2018年1月10日水曜日

今日の絶滅器具種 3

    タイトルの漢字が間違っていると思われるかも知れない。普通は絶滅危惧種と表記するのだが、ここで取り上げるのは、昔は沢山存在していたのに最近あまり見かけなくなった道具類だから絶滅器具種としてある。

    さて今回取り上げるのはこれである。



     水銀体温計
   10年以上前の事だったと思う。自分が使っていた電子体温計の調子が悪く、電池を交換しても駄目だったので、「電子式はこれだから困る。
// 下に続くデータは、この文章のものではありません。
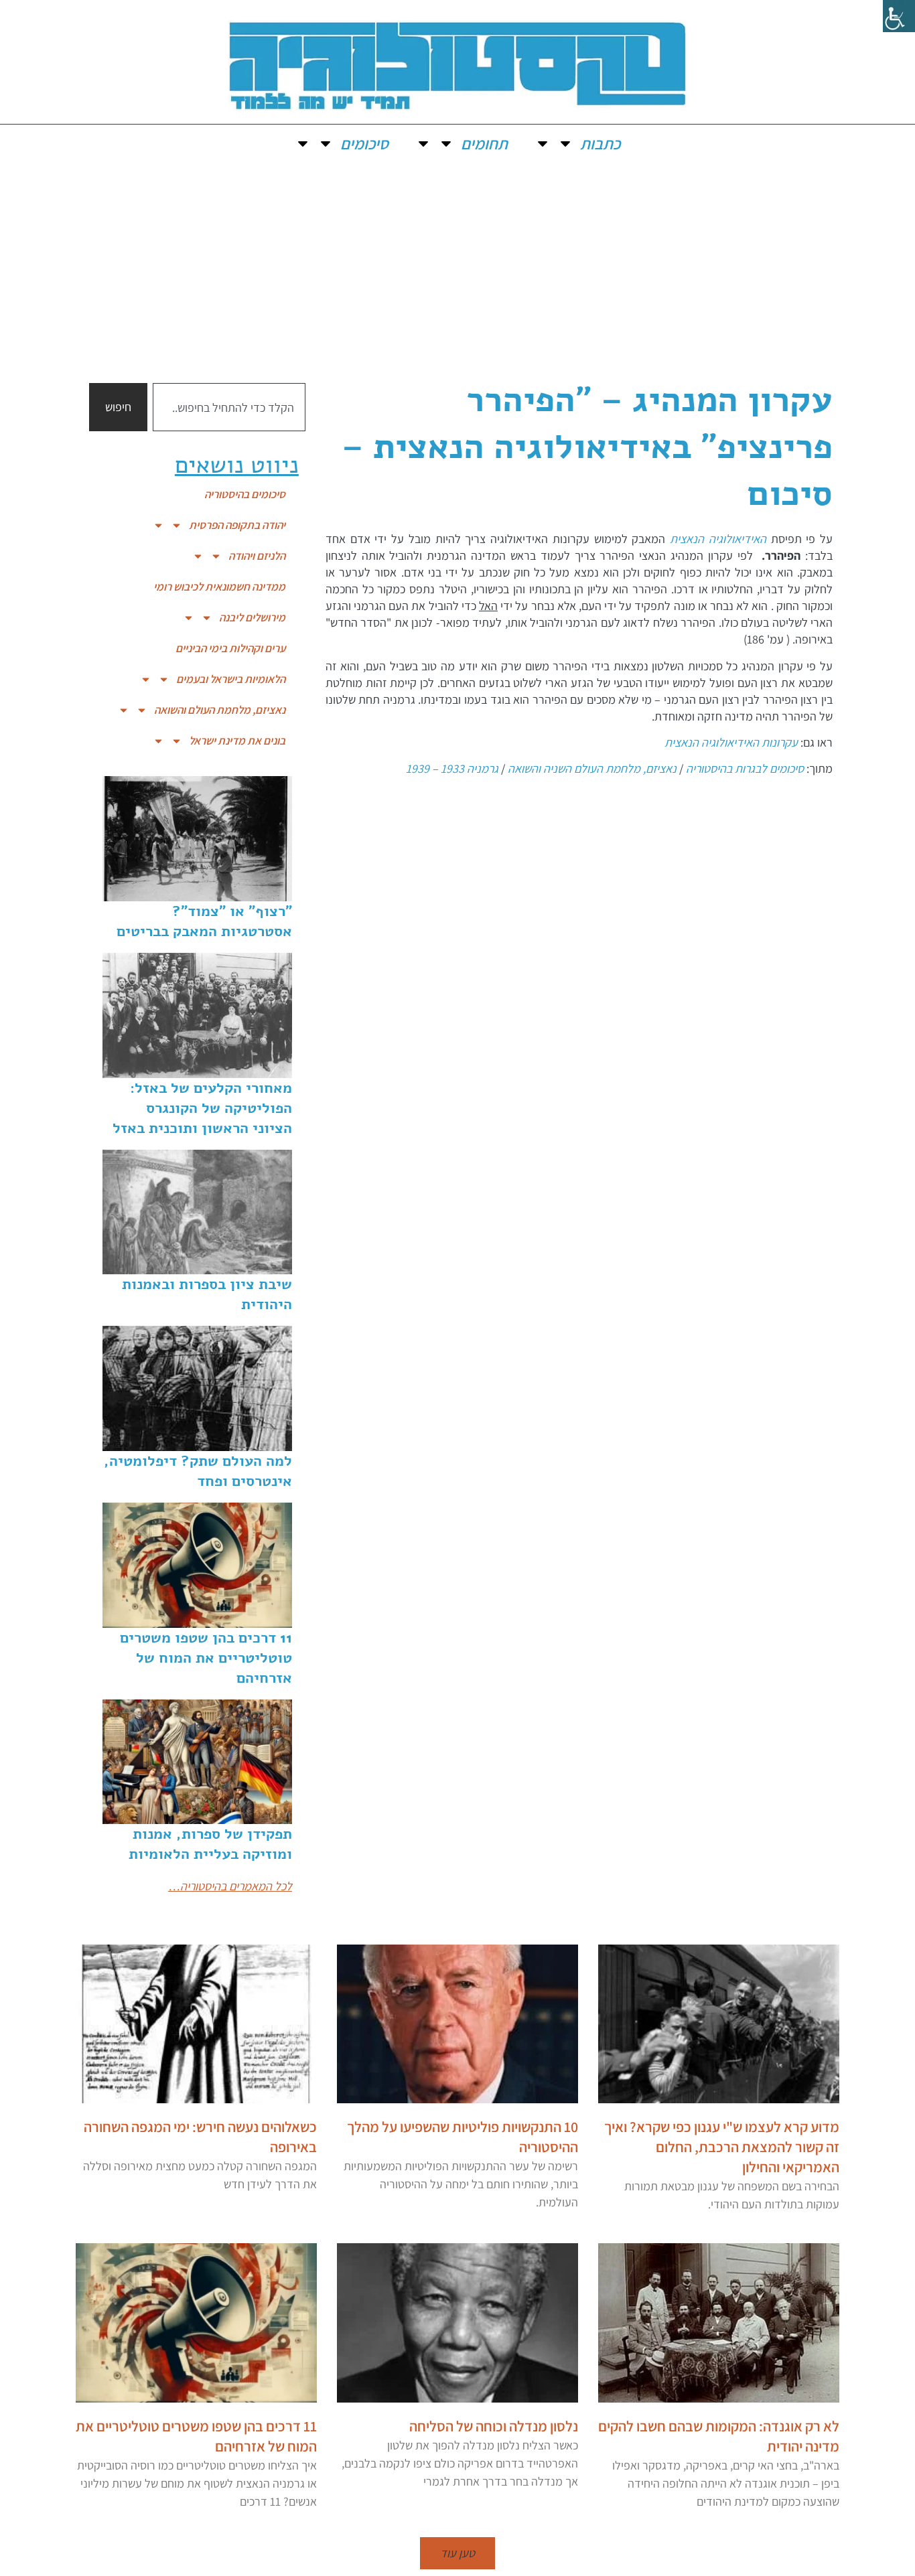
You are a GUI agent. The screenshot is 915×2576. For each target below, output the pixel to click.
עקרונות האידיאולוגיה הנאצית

やっぱりいざという時役に立つのは昔ながらの製品だよな」と思い、水銀体温計を買いにいった。
   ところが、店に並んでいるのは電子体温計ばかりで水銀の体温計はひとつも見当たらない。何軒か店を廻ってやっと1本だけ見つけ出し、なんとか買う事ができたが、いつの間にこんな状況になったのだろうかと驚いてしまった。
   
   水銀体温計が発明されたのは、1866年だというから、思ったほど古い物ではない。日本では、山口県防府市の薬局店主、柏木幸助が1883年(明治16年)に販売したのが最初だという。 




    柏木体温計
















    水銀体温計は、電子体温計に比べて故障や電池切れが無く、正解に体温を測定出来るというメリットがある一方、測定に時間がかかったり、ガラスが破損した時に怪我をしたり、水銀が漏れ出す危険性もある。水銀それ自体はたとえ飲み込んだとしても消化菅から吸収される事は無く、そのまま排出されるそうだが、気化したり化合物化した水銀は人体にも周りの環境にも有害である。
   2013年には、水銀に関する水俣条約が採択、2017年に発効されて、水銀の製造や輸出入に関する規制が厳しくなったせいもあってか、今現在水銀体温計は国内では製造されてないようだ。辛うじて販売は1社だけがおこなっている状況である。

    しかし、電子体温計には半導体やプラスチック、ボタン電池が使われており、それらの製造過程や廃棄で発生するゴミだって、決して環境に無害な訳ではないと思うのだが。